Homily for 4 September 2022 by Fr. Gerard Jonas
Sunday of the 23rd Week in Ordinary Time
First day of School
Wisdom 9:13-18; Psalm 89; Philemon 9-10, 12-17; Luke 14:25-33
School has already reopened. Do you still remember your first day in school (many many pounds ago for me!) – the ambivalent feeling of excitement and at the same time anxiety? Who brought you to school?
In the Gospel Reading today, the Lord offers discipleship and points out its demands. Literally, a disciple is a student. So now, it’s like the first day of school and Jesus is The Teacher. We hear Jesus stating the requirements to be counted among his students. Actually, something deeper is happening. Jesus is first establishing the student-teacher relationship. He first guides us into taking a new relational identity as a disciple.
He may sound harsh in requiring that a disciple has to first hate one’s father and mother, children, brothers and sisters, and even his own life. Indeed, how can a kindergarten or Grade 1 pupil enter the classroom with one’s whole family in tow? We may understand hate here to mean “not to prefer to be with” because I need to prefer to be with my teacher. But how about Jesus requiring one to hate even one’s life? Again, let’s put this in the context of “preference.” The Lord is just telling me that my personal preferences, my self-will, cannot and should not prevail over Him and what He will teach me. Here the Lord is opening the heart and mind into the attitude of fully trusting Him as my teacher, my mentor- the one who can lead me into learning not only intellectual knowledge but heart wisdom as well. Something that may carry me on beyond any relationship even with my dear family. For, in the end, the Lord is preparing me to embark on my life’s journey unto eternity. But meanwhile, I have to learn the skills for the journey. St Benedict exhorts that one “Prefer nothing to the love of Christ.”
Taking up the identity of a disciple is just the first step into the life-long journey of seeking, following, and learning from God – of communing with God.
Jesus also presents the images of a builder and a king, both embarking on some significant endeavors. The Lord points out the need to check one’s resources. Do I have what it takes? If we consider Jesus as the builder or the King and we are his resources, does He have in us what it takes to build or to go to battle? I’m sure He sees that we have what it takes to complete the task – and so He invites us to be His disciples today.
For anyone who wants to join any of our monastic programs and be a monk for a month or even a year here at Mepkin or who really feels called to join the vowed community for the rest of his life, the first question is “Can you live the life? – for a while or for life?”

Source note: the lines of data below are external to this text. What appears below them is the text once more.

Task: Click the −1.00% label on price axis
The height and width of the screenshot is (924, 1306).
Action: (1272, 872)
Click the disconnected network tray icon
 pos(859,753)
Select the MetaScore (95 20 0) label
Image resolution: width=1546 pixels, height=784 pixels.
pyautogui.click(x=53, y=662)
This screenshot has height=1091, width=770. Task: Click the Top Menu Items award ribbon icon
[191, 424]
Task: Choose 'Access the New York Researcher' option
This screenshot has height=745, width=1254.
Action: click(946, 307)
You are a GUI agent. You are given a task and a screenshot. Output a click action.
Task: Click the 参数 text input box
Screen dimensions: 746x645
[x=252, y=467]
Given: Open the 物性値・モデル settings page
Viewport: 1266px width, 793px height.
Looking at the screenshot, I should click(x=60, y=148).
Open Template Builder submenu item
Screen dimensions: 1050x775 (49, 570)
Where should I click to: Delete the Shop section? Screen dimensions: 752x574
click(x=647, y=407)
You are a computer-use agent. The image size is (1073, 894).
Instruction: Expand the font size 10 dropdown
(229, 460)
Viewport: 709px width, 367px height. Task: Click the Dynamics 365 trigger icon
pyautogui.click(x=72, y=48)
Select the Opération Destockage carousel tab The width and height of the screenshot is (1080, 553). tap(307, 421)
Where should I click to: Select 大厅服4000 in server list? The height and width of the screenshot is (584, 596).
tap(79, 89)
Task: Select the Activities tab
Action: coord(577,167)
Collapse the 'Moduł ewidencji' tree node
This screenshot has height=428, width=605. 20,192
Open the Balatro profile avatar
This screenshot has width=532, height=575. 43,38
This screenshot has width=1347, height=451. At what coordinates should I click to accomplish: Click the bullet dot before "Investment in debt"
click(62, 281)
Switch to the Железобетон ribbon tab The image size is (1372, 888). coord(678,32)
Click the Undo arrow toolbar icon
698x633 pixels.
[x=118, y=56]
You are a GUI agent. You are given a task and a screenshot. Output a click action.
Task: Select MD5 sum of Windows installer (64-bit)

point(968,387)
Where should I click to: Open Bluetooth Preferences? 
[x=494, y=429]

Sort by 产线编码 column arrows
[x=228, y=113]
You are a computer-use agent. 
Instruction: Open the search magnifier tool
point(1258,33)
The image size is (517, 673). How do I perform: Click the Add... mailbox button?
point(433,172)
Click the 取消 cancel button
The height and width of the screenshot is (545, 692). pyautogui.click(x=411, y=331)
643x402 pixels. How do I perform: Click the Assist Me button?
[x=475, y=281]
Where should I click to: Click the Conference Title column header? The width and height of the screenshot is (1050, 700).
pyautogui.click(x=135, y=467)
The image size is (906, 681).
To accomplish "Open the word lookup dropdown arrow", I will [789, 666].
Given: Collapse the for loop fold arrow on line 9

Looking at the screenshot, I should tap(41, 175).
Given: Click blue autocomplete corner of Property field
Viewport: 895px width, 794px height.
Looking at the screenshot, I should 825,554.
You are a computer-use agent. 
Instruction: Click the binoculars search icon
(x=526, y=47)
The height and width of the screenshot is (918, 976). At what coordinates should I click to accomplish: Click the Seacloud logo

The Lord concludes by saying that “anyone of you who does not renounce all his possessions cannot be my disciple.” Discipleship is not only about learning but also unlearning. If I come with a full cup, how can I receive more from the Lord?
But discipleship is also not only dismissing everything that I have gained so far. It’s all about the openness to advance and transcend and letting the Lord lead and accompany me so my true self may emerge, so my pure self may reach its communion with God.
Jesus calls us to be his disciples and the only way is to fully abide by Him.
Our three Monastic Vows may well be lived in the context of Christian discipleship by anyone anywhere.
- Obedience – Jesus calls that we obey Him and no one else.
- Stability – beyond physical immobility, Jesus calls that we stay connected with him as branches to the vine.
- Conversatio morum – fidelity to the life which means readiness for the consequent inevitable transformation. Jesus calls that we constantly be configured with Him, to take up his cross – all the challenges of loving God and each other.
In the end, discipleship is both giving up and taking up. One needs to give up so one can take up. One has to free oneself from inordinate attachments so one can freely be involved with another.
Looking back, how we have so much advanced from that exciting but anxious first day in school as we also retrace our first step of the journey of discipleship in preferring nothing to the love of Christ? May we continue to let our Christian discipleship all the more emerge from day to day until we are fully in communion with God in eternity.
Let us celebrate with the Church on this day of the Beatification of Pope John Paul I.